For Maite Melero, the future of this technology holds many bright things: "I would say that we are still in the midst of this revolution. It is a very interesting time in which continuous improvements and developments are being made," although she acknowledges that there is still a gap between research and the market. "More emphasis needs to be put on technology transfer. Despite the fact that advances are moving rapidly, they take time to reach the places where we work, such as public administrations."

Minority or minoritized languages

According to Unesco, about 96 percent of the world’s 6,000 languages are spoken by only 3 percent of the world's population.

Among her many lines of research, Maite Melero focuses on the study of minority or minoritized languages (languages that have been marginalized, in many cases, because they have no political value). "These languages are difficult to work with because the technology needs large amounts of data to learn. The more data, and the higher their quality, the better the technology." 

In this regard, Maite Melero emphasizes that neural networks are complex systems that learn from immense amounts of data. "They are capable of internalizing general linguistic knowledge from many data of a given language, and then transferring this knowledge to languages for which little data is available." This is extremely important for minority languages because the languages that provide more data help those with fewer data.

Maite Melero tells us that one of the lines of research she is currently focusing on is unsupervised learning. "The system learns without seeing the translations beforehand," contrary to supervised learning where the system learns from previous translations.

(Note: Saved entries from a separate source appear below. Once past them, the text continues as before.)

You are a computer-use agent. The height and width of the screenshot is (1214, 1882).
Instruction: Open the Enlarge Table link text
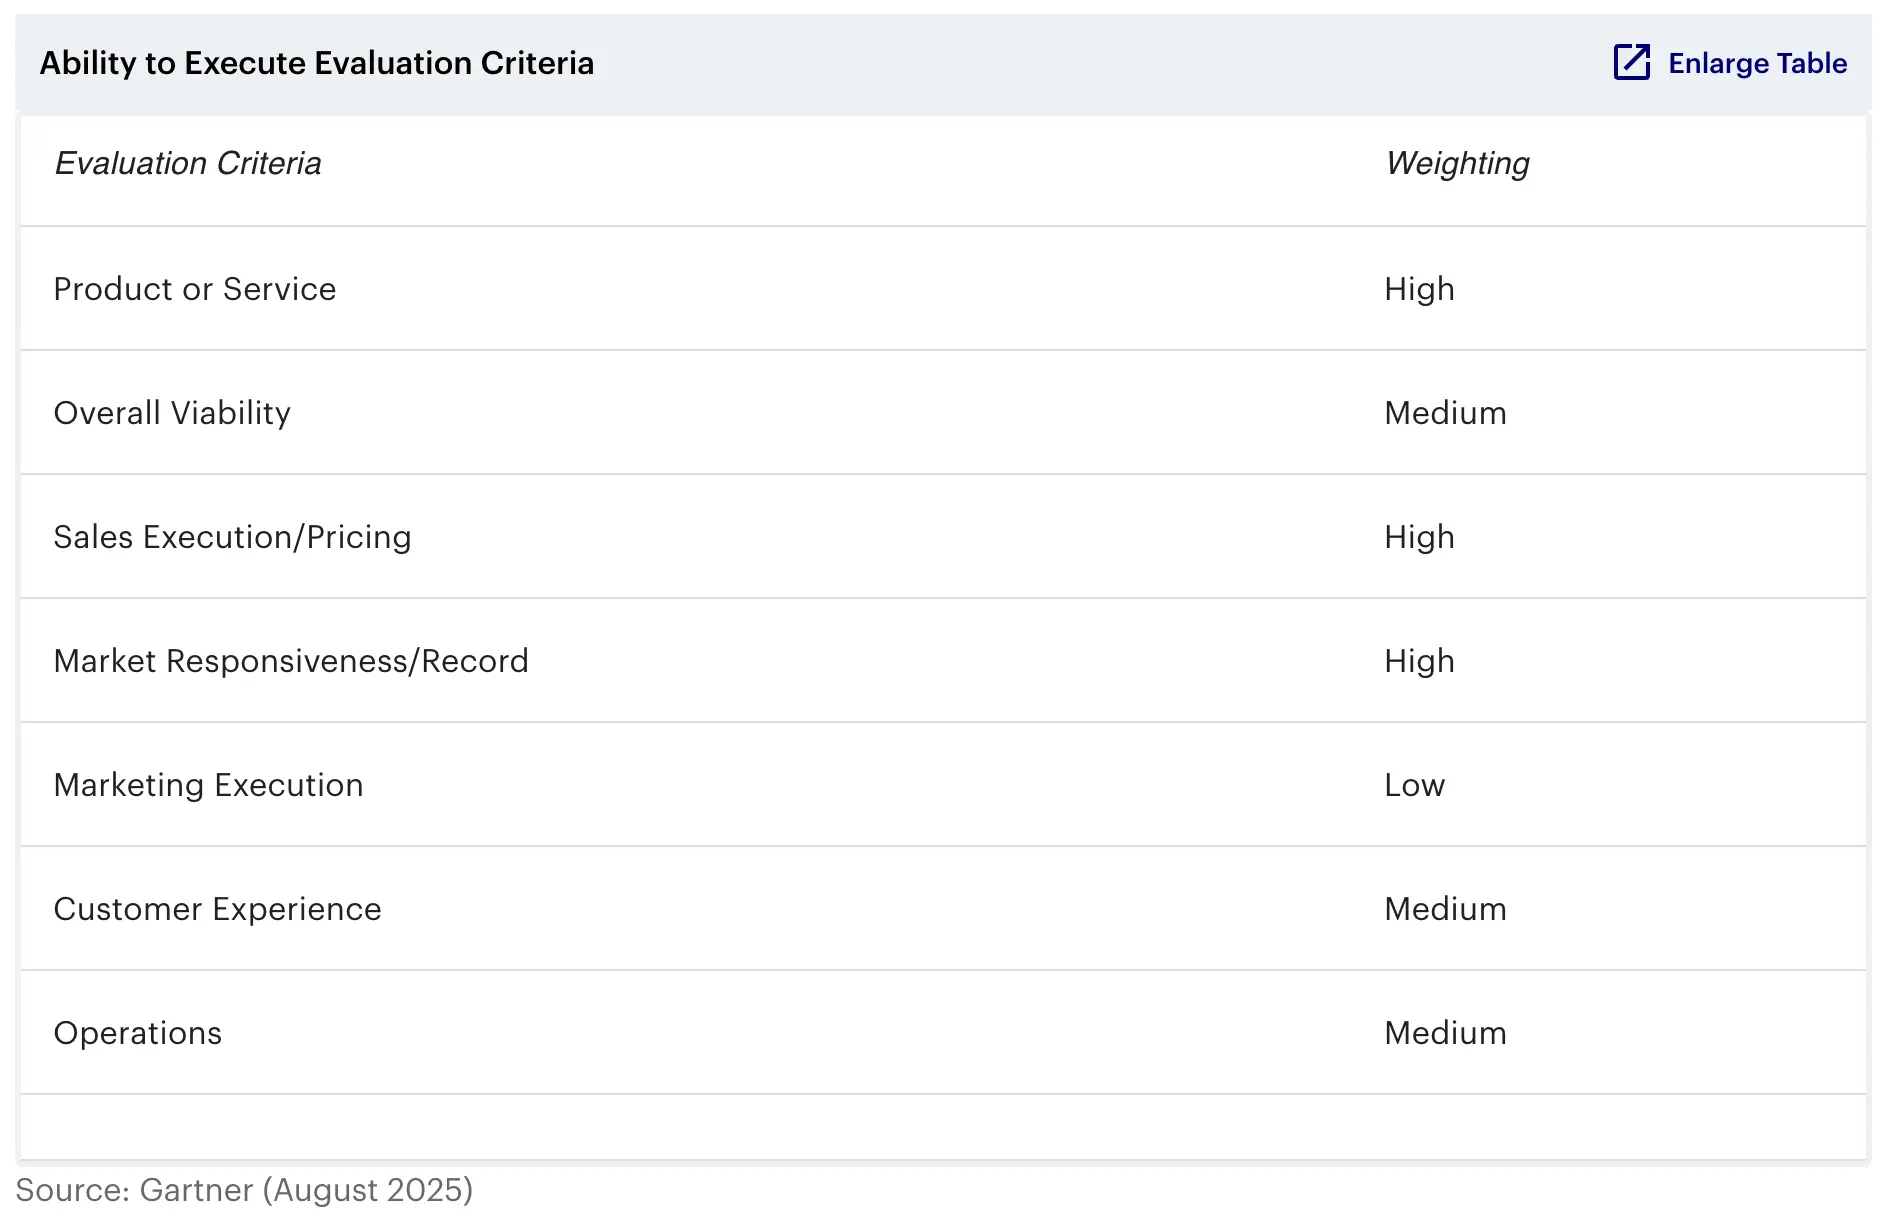tap(1757, 63)
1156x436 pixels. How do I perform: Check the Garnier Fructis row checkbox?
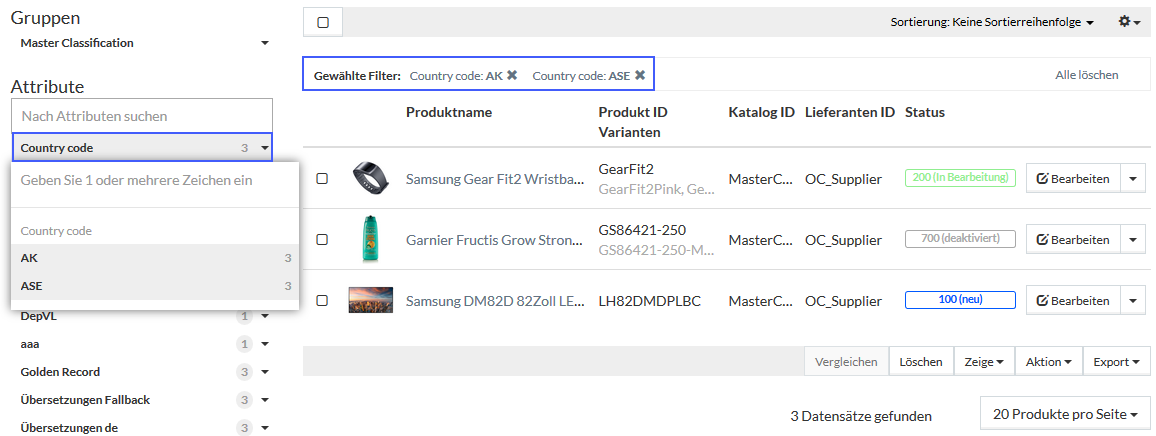pos(322,240)
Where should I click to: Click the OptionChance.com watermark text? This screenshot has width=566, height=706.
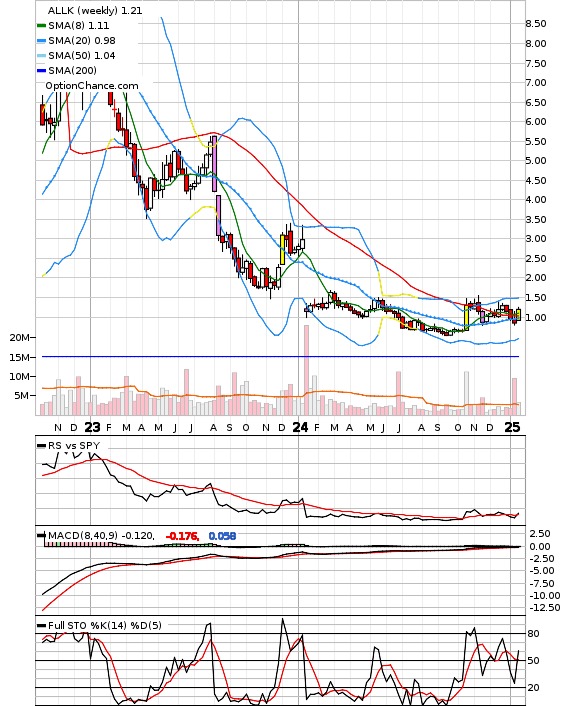click(92, 86)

European research on machine translation

The European NTEU project, for which Pangeanic led the consortium, focused on the development of near-human-quality machine translation engines. They are based on neural networks and work to and from all of the European Union’s 24 official languages. Maite Melero actively participated in this project and recognizes that "it was very ambitious because it aimed to develop language engines for the European Union’s 24 official languages. This meant a total of 552 machine translation systems and a goal to exceed the quality provided by Google for these pairs in more than 80 percent of the engines." 

 Another European initiative in which Maite Melero participated is the MAPA project on data anonymization for public administrations, for which Pangeanic also led the consortium. With this tool, contact data is automatically removed so that personal identifiers cannot be traced. This initiative "is a very useful tool because public administrations are obliged to protect personal data, according to data protection legislation. In this way, public service information can also be reused." The tools developed thanks to this project have been incorporated into the central linguistic services of the European Commission and are also used by the Spanish Ministry of Justice.

One of Maite Melero's concerns is related to gender bias in the data. This is a growing line of research in Europe because of the complexity of the issue. "The models learn from the bias that is already present in the data, but they also amplify it."

 

" From a technological point of view, an effort has to be made to rebalance the data that produces these biases."

The coexistence of human and machine translation

The coexistence between human and machine translation "is already present" for Maite Melero. According to her, it is "inconceivable to approach translation without the use of technology." The role of the translator will be redefined as "a validator, with the exception of those translations that by nature require the transcreation of the original content."